**Directions for this task**
Copy out exactly the lines from the one with "Task: Click the Working status under Browser" through the last line of the listing below, both included, but none of the pictures.

**Available records**

···

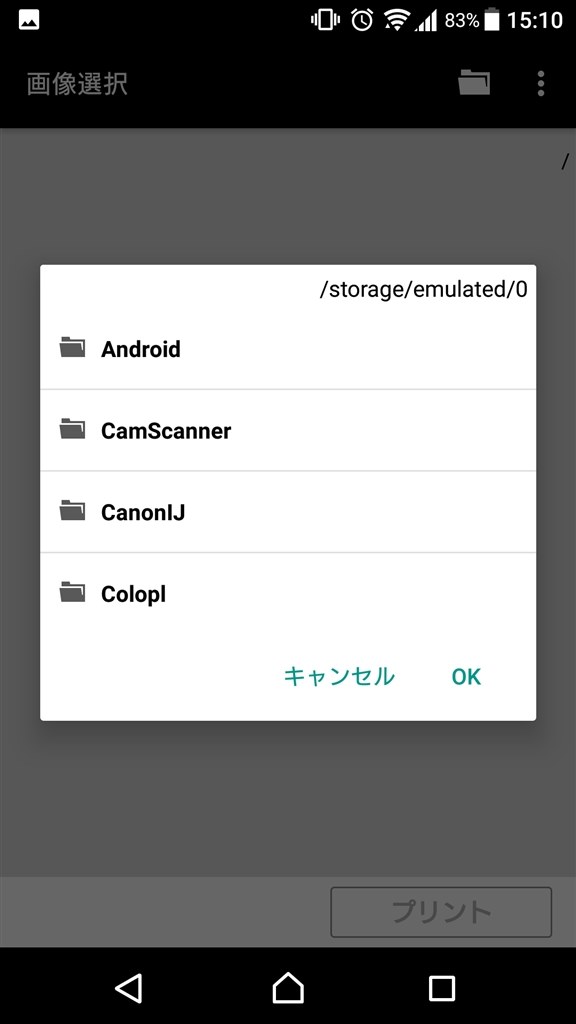Dismiss dialog with キャンセル button
The height and width of the screenshot is (1024, 576).
339,677
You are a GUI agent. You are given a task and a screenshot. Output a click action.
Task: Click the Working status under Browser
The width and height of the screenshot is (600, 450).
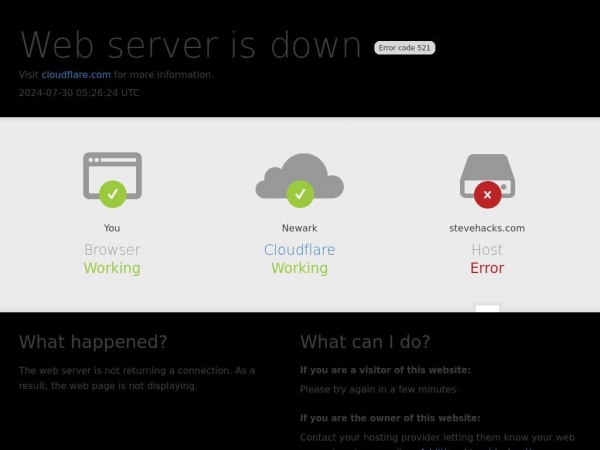(x=112, y=268)
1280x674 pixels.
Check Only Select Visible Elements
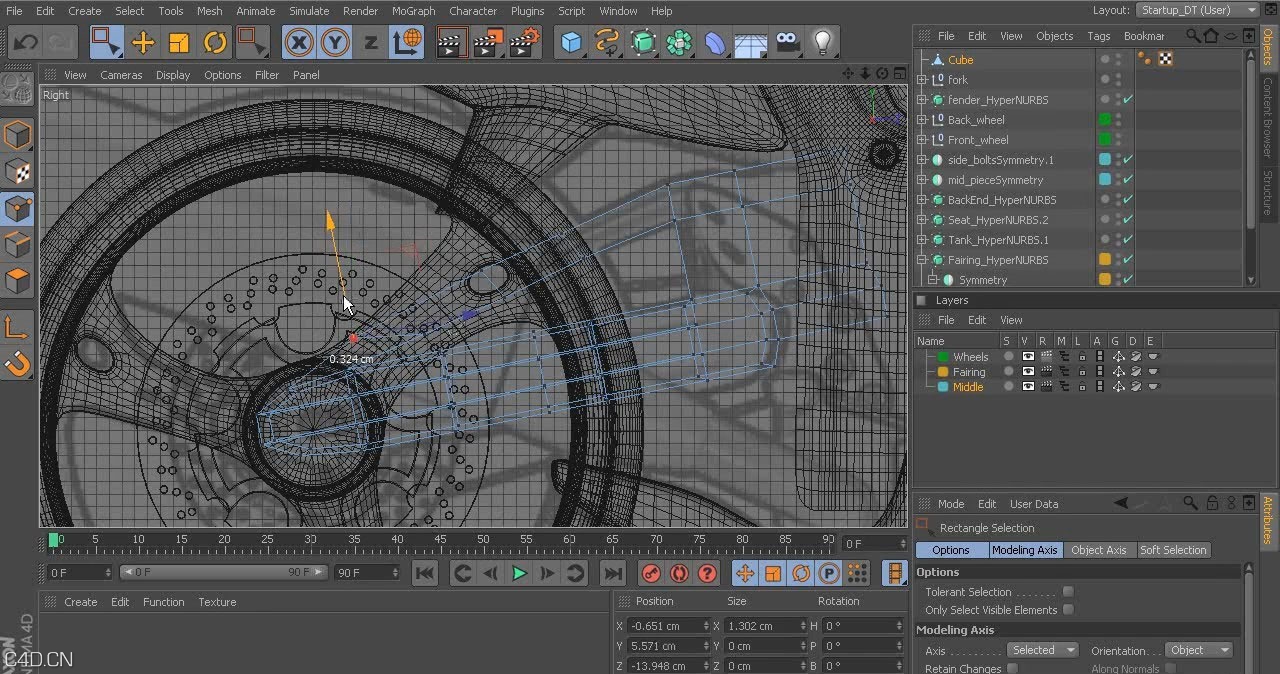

···

**Answer box**
Task: Click the Working status under Browser
The width and height of the screenshot is (600, 450).
(x=112, y=268)
1280x674 pixels.
Check Only Select Visible Elements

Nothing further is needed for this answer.